I heaved an exasperated sigh. Not so much at his implacable
attitude, but because I found myself-in spite of my recent
trauma-becoming aware of his tall, muscular shoulders and
handsome face. I was okay when I didn’t have to see him. But
as soon as I was in his presence, my senses flared with an attraction as powerful as a wildfire.

“By the way, you’re working on one heck of a sunburn,” he
commented.

“No kidding.” I placed my palms on my cheeks. They felt
warm-as well as sore and tender. Jeez. “I had no idea I’d be
on the hike from hell when I set out this morning; otherwise, I
would’ve slathered on my SPF 45. I’ll probably have a few
thousand new freckles from today.”

“You need to be more careful.” He fingered one of my curls.
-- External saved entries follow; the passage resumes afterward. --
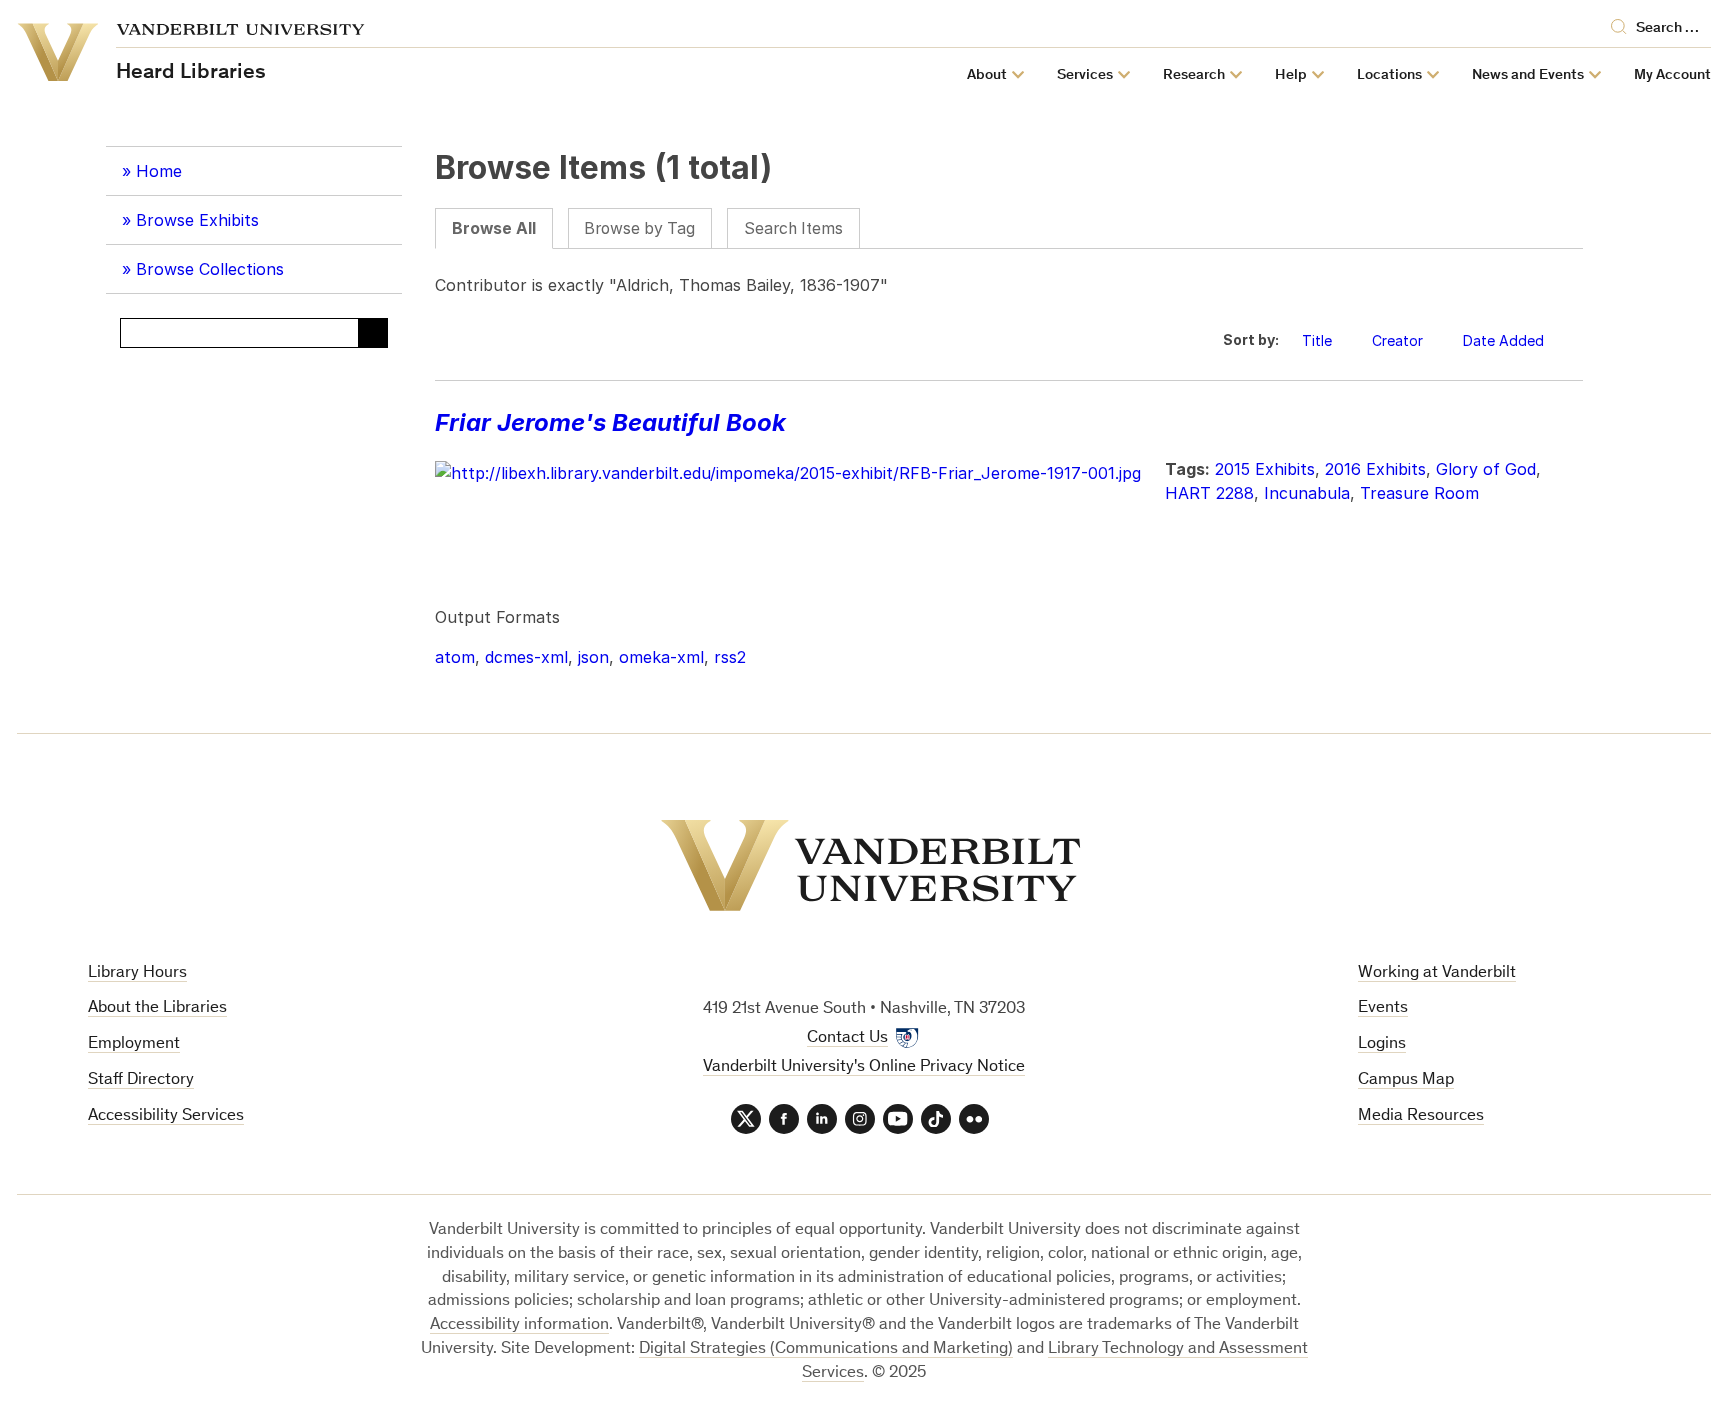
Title (1317, 340)
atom (455, 657)
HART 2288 (1209, 493)
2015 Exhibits (1265, 469)
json (593, 657)
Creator (1397, 340)
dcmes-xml (526, 657)
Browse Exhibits (197, 220)
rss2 (730, 657)
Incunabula (1307, 493)
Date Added (1505, 340)
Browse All (494, 228)
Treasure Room (1419, 493)
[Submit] (373, 333)
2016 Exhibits (1375, 469)
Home (159, 171)
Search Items (793, 228)
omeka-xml (661, 657)
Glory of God (1486, 469)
My breath caught in my throat. “I thought you were still sort
of irritated with me about that murder case last fall.”

“When you barged into the elementary school to confront the killer without waiting for me? Almost got yourself knifed?
And jeopardized Madame Geri’s life to boot?”
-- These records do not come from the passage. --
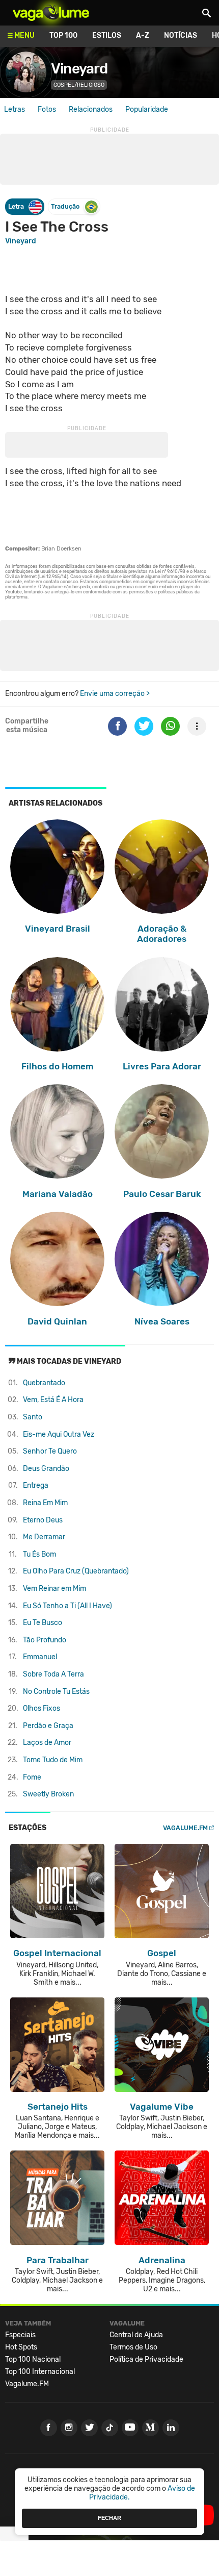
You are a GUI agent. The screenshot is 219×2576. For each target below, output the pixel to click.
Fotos (47, 109)
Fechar (109, 2518)
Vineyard (79, 68)
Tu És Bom (39, 1554)
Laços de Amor (47, 1742)
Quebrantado (44, 1383)
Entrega (35, 1485)
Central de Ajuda (136, 2335)
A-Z (142, 35)
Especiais (20, 2335)
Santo (32, 1417)
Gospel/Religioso (78, 85)
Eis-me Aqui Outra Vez (58, 1434)
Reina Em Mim (45, 1502)
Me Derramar (44, 1537)
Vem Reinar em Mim (54, 1588)
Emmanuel (40, 1657)
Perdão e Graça (48, 1725)
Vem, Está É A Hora (53, 1399)
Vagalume (51, 13)
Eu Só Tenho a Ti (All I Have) (67, 1606)
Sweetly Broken (48, 1794)
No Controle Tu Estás (56, 1691)
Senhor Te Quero (50, 1451)
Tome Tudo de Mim (53, 1760)
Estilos (106, 35)
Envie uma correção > (115, 693)
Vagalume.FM (185, 1828)
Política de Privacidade (146, 2359)
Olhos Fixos (41, 1708)
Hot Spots (21, 2347)
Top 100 (63, 35)
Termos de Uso (133, 2347)
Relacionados (91, 109)
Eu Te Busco (42, 1622)
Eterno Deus (43, 1520)
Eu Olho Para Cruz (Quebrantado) (76, 1571)
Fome (32, 1777)
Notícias (180, 35)
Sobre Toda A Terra (53, 1674)
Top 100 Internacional (40, 2371)
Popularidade (146, 109)
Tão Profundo (44, 1640)
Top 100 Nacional (33, 2359)
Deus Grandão (46, 1468)
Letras (14, 109)
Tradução (65, 206)
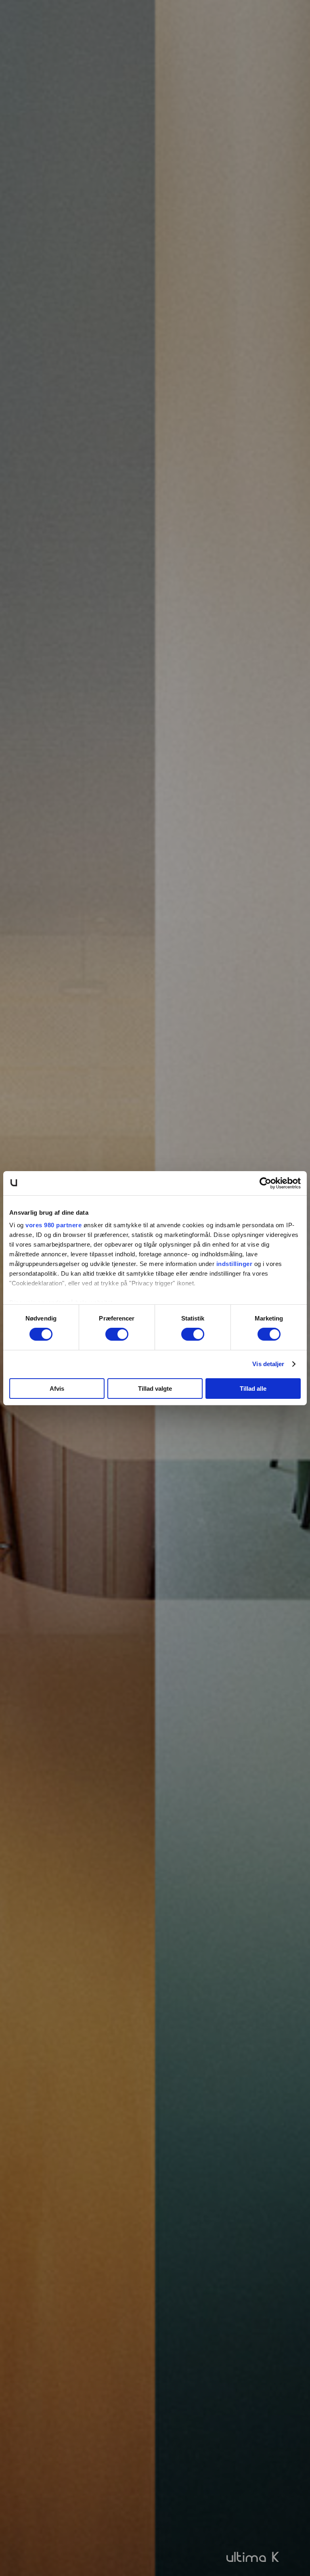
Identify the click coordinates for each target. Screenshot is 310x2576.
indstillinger (234, 1263)
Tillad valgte (155, 1388)
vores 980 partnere (53, 1225)
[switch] (116, 1334)
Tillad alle (253, 1388)
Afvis (57, 1388)
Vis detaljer (268, 1363)
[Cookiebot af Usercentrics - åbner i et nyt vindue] (265, 1183)
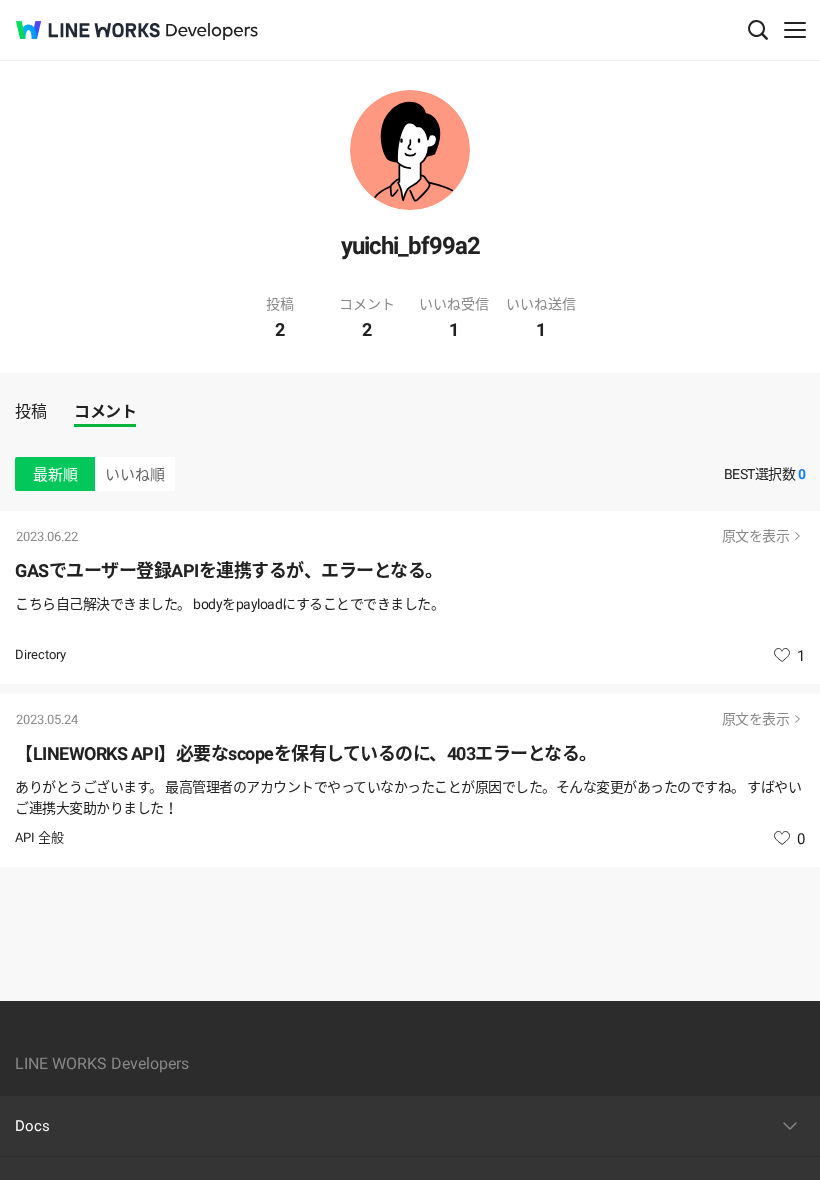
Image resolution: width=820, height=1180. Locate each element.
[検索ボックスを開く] (758, 30)
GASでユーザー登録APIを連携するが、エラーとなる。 (229, 570)
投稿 (30, 411)
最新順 (55, 475)
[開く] (790, 1126)
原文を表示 (756, 536)
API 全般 (39, 837)
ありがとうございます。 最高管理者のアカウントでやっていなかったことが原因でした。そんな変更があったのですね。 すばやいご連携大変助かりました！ (408, 797)
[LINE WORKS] (88, 30)
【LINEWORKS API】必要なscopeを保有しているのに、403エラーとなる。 (306, 753)
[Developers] (212, 31)
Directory (40, 654)
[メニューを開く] (795, 30)
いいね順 (135, 475)
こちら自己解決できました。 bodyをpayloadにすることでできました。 (229, 604)
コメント (105, 411)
I lowered my head in guilt. “That would be the one”

“I’m over it-as long as you learned something.” He
dropped the curl, his fingers brushing my shoulder.

“I did, trust me” My head shot up again, a tiny jolt zinging
through me. “Uh … when do you think you might know the
cause of Gina’s death?”

He paused. “In a few days.”

“I’ll drop by your office on Friday for an official statementif that’s okay.”

“Agreed,” he said, one side of his mouth turning up slightly.
“By the way, don’t mention the syringe to anyone. I don’t want
any rumors starting up before we have the facts” He took my
hand and held it gently. “Are you okay?”

“Yeah … Nick.” The word sounded odd coming out of my
mouth, as if I was overstressing the last consonant.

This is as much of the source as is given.